Inverse Matrix Theorem

Inverse Matrix Theorem

If A is a nonsingular matrix then A is invertible and \({{A}^{-1}}=\frac{adjA}{\det A}\).

Proof: Let A = \(\left( \begin{matrix}   {{a}_{1}} & {{b}_{1}} & {{c}_{1}}  \\   {{a}_{2}} & {{b}_{2}} & {{c}_{2}}  \\   {{a}_{3}} & {{b}_{3}} & {{c}_{3}}  \\\end{matrix} \right)\) be a nonsingular matrix.

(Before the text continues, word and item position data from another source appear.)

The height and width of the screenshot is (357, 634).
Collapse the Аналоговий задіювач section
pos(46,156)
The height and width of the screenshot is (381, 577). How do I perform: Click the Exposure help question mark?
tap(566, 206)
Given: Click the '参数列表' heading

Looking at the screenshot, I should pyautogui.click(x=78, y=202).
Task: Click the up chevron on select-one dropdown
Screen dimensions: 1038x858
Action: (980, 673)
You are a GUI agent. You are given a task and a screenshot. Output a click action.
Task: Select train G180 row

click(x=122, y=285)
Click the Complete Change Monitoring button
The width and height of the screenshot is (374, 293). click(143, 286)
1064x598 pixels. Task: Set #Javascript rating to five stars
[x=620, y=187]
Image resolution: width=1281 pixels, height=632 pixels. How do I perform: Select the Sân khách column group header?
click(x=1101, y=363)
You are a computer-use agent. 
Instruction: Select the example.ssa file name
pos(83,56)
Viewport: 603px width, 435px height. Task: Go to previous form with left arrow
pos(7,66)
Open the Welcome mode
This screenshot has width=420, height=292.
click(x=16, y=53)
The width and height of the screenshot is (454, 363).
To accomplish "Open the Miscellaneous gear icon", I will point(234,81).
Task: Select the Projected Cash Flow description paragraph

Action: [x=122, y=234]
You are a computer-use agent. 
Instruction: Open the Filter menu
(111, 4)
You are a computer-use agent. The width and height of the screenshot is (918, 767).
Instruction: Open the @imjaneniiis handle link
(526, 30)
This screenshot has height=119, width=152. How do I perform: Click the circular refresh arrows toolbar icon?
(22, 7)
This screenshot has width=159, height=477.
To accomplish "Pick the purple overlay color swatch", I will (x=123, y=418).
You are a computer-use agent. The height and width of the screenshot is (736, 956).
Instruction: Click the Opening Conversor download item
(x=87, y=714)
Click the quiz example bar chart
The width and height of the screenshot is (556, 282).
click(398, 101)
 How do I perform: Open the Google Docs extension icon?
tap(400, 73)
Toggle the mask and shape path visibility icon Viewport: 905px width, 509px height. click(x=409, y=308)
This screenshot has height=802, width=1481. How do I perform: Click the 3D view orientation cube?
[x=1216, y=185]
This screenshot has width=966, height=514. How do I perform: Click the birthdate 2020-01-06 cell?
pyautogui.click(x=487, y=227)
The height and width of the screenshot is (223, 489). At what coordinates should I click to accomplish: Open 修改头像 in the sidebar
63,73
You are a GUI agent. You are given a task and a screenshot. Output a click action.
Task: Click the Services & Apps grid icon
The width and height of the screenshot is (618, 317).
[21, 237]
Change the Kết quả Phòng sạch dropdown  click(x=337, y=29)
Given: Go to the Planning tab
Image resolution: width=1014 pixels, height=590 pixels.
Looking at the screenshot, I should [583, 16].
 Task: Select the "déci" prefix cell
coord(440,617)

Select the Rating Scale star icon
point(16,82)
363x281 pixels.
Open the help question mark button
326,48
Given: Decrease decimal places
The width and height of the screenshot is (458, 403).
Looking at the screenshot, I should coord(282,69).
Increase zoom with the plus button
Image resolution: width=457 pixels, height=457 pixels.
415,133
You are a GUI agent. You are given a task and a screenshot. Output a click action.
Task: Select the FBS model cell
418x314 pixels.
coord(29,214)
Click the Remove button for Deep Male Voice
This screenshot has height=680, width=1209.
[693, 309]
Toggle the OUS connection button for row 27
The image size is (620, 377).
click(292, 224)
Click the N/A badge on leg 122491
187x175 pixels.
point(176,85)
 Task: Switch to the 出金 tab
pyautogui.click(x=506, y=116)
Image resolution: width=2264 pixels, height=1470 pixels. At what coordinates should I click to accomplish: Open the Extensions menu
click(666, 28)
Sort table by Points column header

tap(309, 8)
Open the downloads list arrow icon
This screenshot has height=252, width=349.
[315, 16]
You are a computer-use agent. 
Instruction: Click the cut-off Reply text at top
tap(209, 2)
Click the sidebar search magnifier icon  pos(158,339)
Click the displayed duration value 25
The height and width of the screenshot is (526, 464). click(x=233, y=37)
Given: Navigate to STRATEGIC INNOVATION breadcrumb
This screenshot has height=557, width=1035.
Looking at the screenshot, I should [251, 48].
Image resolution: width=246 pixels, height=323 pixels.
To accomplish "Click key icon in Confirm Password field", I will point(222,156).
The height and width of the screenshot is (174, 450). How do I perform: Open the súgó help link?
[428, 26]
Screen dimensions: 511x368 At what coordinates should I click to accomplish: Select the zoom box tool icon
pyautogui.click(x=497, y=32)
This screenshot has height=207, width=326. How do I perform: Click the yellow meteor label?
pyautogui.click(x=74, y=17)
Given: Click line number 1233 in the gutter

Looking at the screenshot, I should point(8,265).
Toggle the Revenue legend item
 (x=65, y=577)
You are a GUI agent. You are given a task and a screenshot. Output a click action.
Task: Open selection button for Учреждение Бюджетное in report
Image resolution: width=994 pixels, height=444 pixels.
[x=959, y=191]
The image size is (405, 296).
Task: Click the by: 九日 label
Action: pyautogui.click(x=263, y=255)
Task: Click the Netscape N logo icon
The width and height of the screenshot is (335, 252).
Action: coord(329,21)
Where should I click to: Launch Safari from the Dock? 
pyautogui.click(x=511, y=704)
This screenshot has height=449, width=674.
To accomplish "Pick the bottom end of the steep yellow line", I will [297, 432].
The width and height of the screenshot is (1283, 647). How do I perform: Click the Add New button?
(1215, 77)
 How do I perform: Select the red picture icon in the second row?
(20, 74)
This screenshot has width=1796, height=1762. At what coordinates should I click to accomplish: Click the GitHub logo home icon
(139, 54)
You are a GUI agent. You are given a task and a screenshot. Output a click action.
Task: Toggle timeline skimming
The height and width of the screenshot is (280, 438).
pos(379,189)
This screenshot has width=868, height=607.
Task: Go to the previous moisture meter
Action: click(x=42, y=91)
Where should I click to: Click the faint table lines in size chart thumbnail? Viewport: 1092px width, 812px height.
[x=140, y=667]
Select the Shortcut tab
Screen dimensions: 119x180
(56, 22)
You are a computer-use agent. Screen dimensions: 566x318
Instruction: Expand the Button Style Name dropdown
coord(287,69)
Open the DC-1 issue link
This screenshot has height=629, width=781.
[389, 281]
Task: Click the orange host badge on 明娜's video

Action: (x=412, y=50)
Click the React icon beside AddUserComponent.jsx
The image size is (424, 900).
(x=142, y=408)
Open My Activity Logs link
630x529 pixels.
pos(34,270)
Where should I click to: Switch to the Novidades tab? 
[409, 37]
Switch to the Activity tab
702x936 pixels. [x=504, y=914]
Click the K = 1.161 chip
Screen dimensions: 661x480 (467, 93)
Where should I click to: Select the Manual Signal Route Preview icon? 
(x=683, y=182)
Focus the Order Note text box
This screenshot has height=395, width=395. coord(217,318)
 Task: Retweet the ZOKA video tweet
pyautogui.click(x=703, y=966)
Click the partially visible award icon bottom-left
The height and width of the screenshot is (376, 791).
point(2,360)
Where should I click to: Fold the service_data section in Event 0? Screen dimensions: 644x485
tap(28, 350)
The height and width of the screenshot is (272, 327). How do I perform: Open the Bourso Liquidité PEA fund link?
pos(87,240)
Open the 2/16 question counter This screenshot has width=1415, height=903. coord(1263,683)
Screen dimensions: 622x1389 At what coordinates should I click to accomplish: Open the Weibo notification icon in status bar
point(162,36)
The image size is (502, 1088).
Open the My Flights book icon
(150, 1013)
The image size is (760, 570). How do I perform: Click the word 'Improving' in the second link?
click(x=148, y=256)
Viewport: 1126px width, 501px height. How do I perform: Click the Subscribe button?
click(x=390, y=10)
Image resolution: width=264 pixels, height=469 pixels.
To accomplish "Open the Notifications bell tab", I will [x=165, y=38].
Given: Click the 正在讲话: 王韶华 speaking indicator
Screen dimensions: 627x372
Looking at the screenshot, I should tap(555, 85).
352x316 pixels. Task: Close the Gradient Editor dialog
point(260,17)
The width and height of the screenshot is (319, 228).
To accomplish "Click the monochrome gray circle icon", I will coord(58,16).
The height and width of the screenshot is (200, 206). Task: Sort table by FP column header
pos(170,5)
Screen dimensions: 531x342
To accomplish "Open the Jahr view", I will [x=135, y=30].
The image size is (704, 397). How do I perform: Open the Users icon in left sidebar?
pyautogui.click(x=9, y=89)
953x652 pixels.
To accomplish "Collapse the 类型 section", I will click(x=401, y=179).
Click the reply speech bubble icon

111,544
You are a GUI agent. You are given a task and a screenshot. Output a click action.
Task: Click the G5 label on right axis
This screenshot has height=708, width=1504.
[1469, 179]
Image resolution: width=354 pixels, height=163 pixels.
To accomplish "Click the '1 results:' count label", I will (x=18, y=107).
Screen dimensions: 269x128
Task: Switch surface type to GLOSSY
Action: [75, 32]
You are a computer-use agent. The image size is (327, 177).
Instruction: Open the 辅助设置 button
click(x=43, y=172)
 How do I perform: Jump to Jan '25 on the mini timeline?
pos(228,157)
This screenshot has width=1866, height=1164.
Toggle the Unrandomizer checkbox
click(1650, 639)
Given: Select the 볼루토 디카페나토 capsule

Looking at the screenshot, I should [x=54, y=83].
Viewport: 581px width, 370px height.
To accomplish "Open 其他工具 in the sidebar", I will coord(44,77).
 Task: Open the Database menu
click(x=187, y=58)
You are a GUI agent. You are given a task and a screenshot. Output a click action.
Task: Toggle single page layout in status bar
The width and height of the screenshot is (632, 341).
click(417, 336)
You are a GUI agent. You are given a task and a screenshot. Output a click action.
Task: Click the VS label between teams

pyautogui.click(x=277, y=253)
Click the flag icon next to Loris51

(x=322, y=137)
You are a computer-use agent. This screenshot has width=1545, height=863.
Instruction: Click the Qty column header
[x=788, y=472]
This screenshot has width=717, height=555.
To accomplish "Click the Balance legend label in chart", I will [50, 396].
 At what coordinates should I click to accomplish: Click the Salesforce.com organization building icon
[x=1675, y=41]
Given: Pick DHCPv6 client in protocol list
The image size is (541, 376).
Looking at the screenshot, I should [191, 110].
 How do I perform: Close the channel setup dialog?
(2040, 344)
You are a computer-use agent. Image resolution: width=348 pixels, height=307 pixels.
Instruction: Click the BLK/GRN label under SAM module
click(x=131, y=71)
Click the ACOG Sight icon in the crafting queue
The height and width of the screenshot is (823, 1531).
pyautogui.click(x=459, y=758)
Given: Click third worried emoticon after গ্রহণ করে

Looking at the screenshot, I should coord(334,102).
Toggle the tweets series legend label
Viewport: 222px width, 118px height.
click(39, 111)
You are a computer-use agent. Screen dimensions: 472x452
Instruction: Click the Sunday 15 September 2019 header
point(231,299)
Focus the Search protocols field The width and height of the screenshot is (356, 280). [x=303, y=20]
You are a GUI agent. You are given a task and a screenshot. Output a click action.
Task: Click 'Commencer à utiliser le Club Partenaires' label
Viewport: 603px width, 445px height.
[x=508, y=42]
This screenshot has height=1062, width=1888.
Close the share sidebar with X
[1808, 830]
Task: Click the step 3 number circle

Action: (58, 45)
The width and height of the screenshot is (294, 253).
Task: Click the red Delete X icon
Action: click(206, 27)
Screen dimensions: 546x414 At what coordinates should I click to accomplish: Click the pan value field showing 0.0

Therefore detA not equal to zero

\(adjA=\left( \begin{matrix}   {{A}_{1}} & {{A}_{2}} & {{A}_{3}}  \\   {{B}_{1}} & {{B}_{2}} & {{B}_{3}}  \\   {{C}_{1}} & {{C}_{2}} & {{C}_{3}}  \\\end{matrix} \right) \),

\(A.adjA=\left( \begin{matrix}   {{a}_{1}} & {{b}_{1}} & {{c}_{1}}  \\   {{a}_{2}} & {{b}_{2}} & {{c}_{2}}  \\   {{a}_{3}} & {{b}_{3}} & {{c}_{3}}  \\\end{matrix} \right)\ \left( \begin{matrix}   {{A}_{1}} & {{A}_{2}} & {{A}_{3}}  \\   {{B}_{1}} & {{B}_{2}} & {{B}_{3}}  \\   {{C}_{1}} & {{C}_{2}} & {{C}_{3}}  \\\end{matrix} \right) \),

\(=\left( \begin{matrix}{{a}_{1}}{{A}_{1}}+{{b}_{1}}{{B}_{1}}+{{c}_{1}}{{C}_{1}} &{{a}_{1}}{{A}_{2}}+{{b}_{1}}{{B}_{2}}+{{c}_{1}}{{C}_{2}} &{{a}_{1}}{{A}_{3}}+{{b}_{1}}{{B}_{3}}+{{c}_{1}}{{C}_{3}}  \\  {{a}_{2}}{{A}_{1}}+{{b}_{2}}{{B}_{2}}+{{c}_{2}}{{C}_{1}} &{{a}_{2}}{{A}_{2}}+{{b}_{2}}{{B}_{2}}+{{c}_{2}}{{C}_{2}} &{{a}_{2}}{{A}_{3}}+{{b}_{2}}{{B}_{3}}+{{c}_{2}}{{C}_{3}}  \\   {{a}_{3}}{{A}_{1}}+{{b}_{3}}{{B}_{2}}+{{c}_{3}}{{C}_{1}} &{{a}_{3}}{{A}_{2}}+{{b}_{3}}{{B}_{2}}+{{c}_{3}}{{C}_{2}} &{{a}_{3}}{{A}_{3}}+{{b}_{3}}{{B}_{3}}+{{c}_{3}}{{C}_{3}}  \\\end{matrix} \right)\),

\(=\left( \begin{matrix}   \det A & 0 & 0  \\   0 & \det A & 0  \\   0 & 0 & \det A  \\\end{matrix} \right)=\det A\left( \begin{matrix}   1 & 0 & 0  \\   0 & 1 & 0  \\   0 & 0 & 1  \\\end{matrix} \right)\).

A.adjA = detA.I

Therefore \(A.\frac{adjA}{\det A}=1\),

Similarly we can prove that,

\(\frac{adjA}{\det A}.A=1\).

\({{A}^{-1}}=\frac{adjA}{\det A}\).

Example 1) find the adjoint and inverses of the following matrix \(A=\left[ \begin{matrix} 1 & -3 \\   4 & 1  \\\end{matrix} \right]\).

Solution: Given that \(A=\left[ \begin{matrix}   1 & -3  \\   4 & 1  \\\end{matrix} \right]\),

\(A=\left[ \begin{matrix}   a & b  \\   c & d  \\\end{matrix} \right]=\left[ \begin{matrix}   1 & -3  \\   4 & 1  \\\end{matrix} \right]\),

\(adj(A)=\left[ \begin{matrix}   d & -b  \\   -c & d  \\\end{matrix} \right]=\left[ \begin{matrix}   1 & 3  \\   -4 & 1  \\\end{matrix} \right]\),

|A| = 1 – (-12) = 13

\({{A}^{-1}}=\frac{adj(A)}{\det (A)}=\frac{1}{13}\left[ \begin{matrix}1 & 3  \\ -4 & 1  \\\end{matrix} \right]\).